Volatility also affects structural decisions of the firm. If markets are growing strongly, sunk investments in supply or distribution facilities can be offset against rising sales volumes. Similarly, investments are unlikely to be reversed. For these reasons, the firm may be happy to internalise such activities, undertaking them under shared ownership. However, market volatility emphasises the need to seek lowest costs and increases the likelihood that some markets may need to be abandoned. In such a scenario, externalisation, pushing some of the risk onto partner organisations, both upstream (supplying inputs and products) and downstream (distribution and sales), may be the preferred option. For these reasons, volatility, the pursuit of flexibility, and growing externalisation, are all interrelated.

Sources and Forms of Flexibility

When we examine the concept of flexibility within the global factory, context is imperative.
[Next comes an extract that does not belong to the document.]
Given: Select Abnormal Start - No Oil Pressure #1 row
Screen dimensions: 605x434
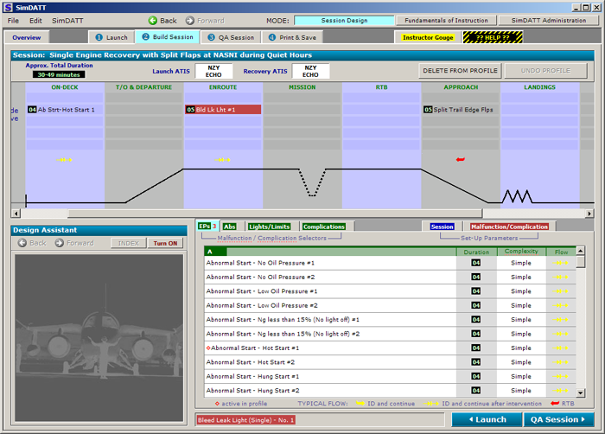Looking at the screenshot, I should pos(328,262).
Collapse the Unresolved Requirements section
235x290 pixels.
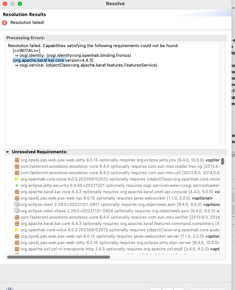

This is because the global factory is characterised by its adoption of network relationships: it is not an autonomous entity undertaking all elements of the value chain itself. It is linked into, and reliant upon, other organisations. In addition, it has international scope and is involved in a number of national markets. These two characteristics, partial externalisation and locational diversification, may themselves contribute to flexibility. For these reasons, existing classifications of the sources of flexibility may be of limited value when applied to the global factory.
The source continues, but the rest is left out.